Thirdly, by keeping all these intelligent, passionate, activist women who care deeply about reproductive health and the lives of women, children and families fighting with one another tooth and nail, the hyperbolic abortion debate costs us the opportunity to engage in dialogue designed to work productively towards our common interests. Enhanced reproductive health education. Development of easier-to-use, more effective, and less medically dangerous family planning methods. Community support for pregnant women and new mothers, especially those who are young and single. Removing toxins from our environment that harm fetal and maternal health. Support for increased participation of men in childrearing – financial, economic and physical – especially young unmarried fathers.

There will always remain a fundamental disagreement as to whether abortion should be legal or not, as well as whether it is a morally appropriate option, an unacceptable evil, or a necessary evil. But when nearly 300,000 women die globally each year in childbirth, and another million women suffer debilitating childbirth related injuries and infections – and ten million children die each year in infancy or early childhood – most of which could be prevented for very little money, you have to seriously question whether the pro and anti abortion activists are really much interested in ‘saving children’ or ‘enhancing women’s lives’ or if they are simply committed to fighting with one another.
 
I have tried for years to get any entity in Vermont to facilitate a dialogue between Vermont’s pro-life and pro-abortion contingents. I think that these factions have much to talk about – like why, despite Vermont having a stellar reputation in all aspects of health care and particularly children’s health, we have a merely average abortion rate – about 1 per every 6 lives births, or 1300 a year. Most Vermont abortions involve pregnant women in their early 20s – probably related to the high number of college students.  Wouldn’t it make sense for the women of Vermont—pro choice and pro life -- to work together on diminishing the unintended pregnancy rate in our state, and to reach out to see what the disconnect is at our colleges? To work together to clean up our waterways that present hazards to our unborn and growing children? To create stronger community networks to support young mothers financially, emotionally and physically? 

But apparently they’d all prefer to fight. With very rare exception, the response to my proposal that women of divergent views engage in meaningful dialogue has been met with facial expressions similar to those seen in response to the latest IS beheading video. I’ve been told, pointedly, by individuals from both sides, that they would NEVER talk to THOSE PEOPLE who disagree with them.
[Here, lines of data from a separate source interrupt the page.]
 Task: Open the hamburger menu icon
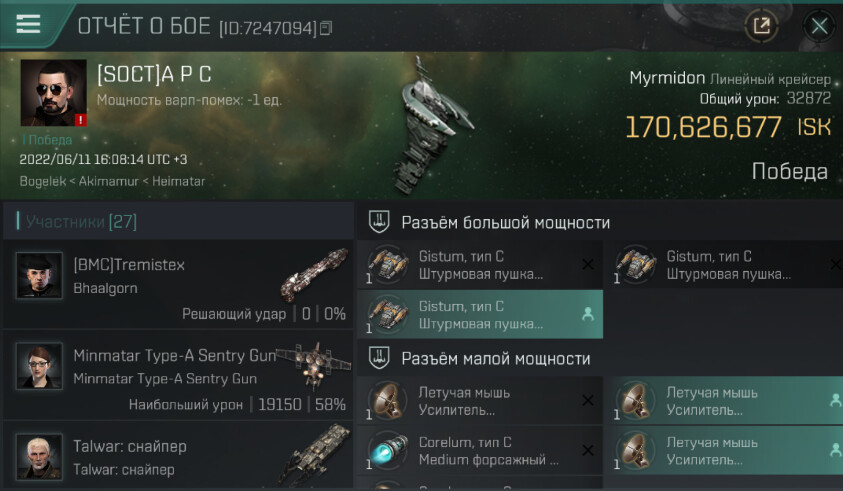coord(28,24)
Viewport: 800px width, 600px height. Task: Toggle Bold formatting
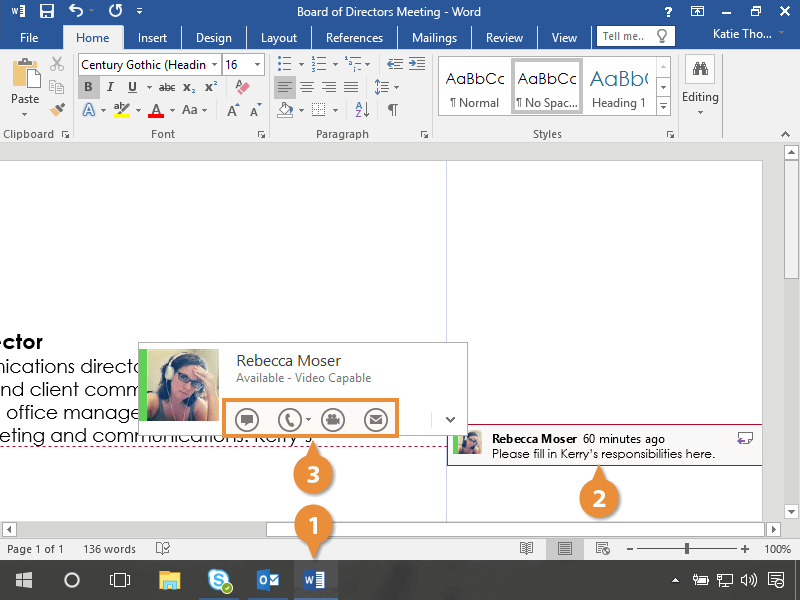pos(89,87)
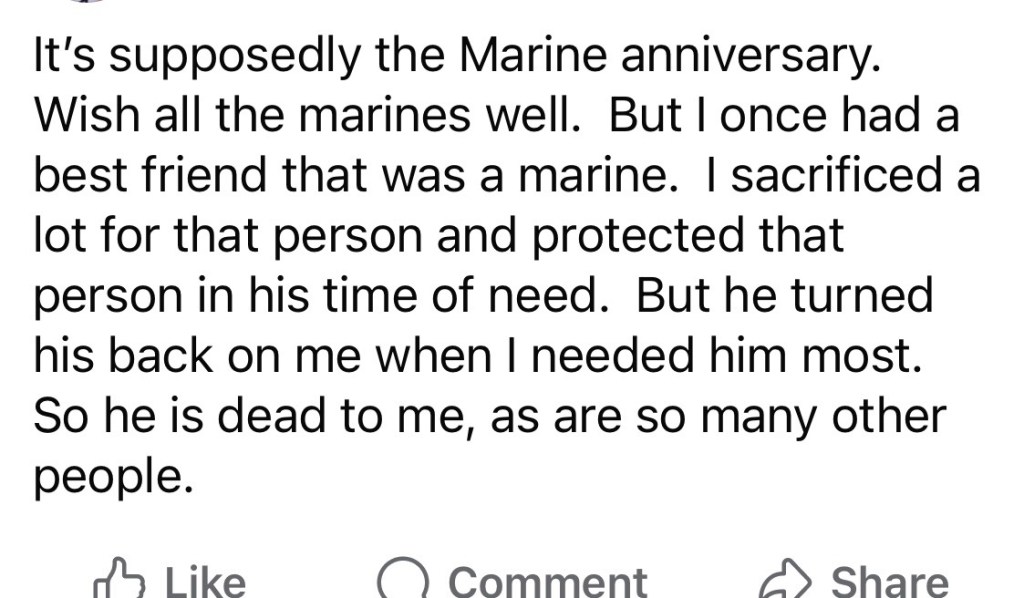1024x598 pixels.
Task: Tap the Comment text label
Action: [547, 582]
Like most wars, the partisans get wrapped up in their self identity as a warrior and lose sight of the underlying purpose of their cause. They’ll keep writing those checks to the side of their choice, even though that decision means they are knowingly standing by watching women and babies die completely preventable deaths in the U.S. and around the world.  They’ll keep waving those signs, marching on state capitals and Washington, pressing candidates to take a side, and telling women that you are either for us or against us. All while the solution to saving and improving the lives of women, children and families is right there in their hands: Stop fighting, start working.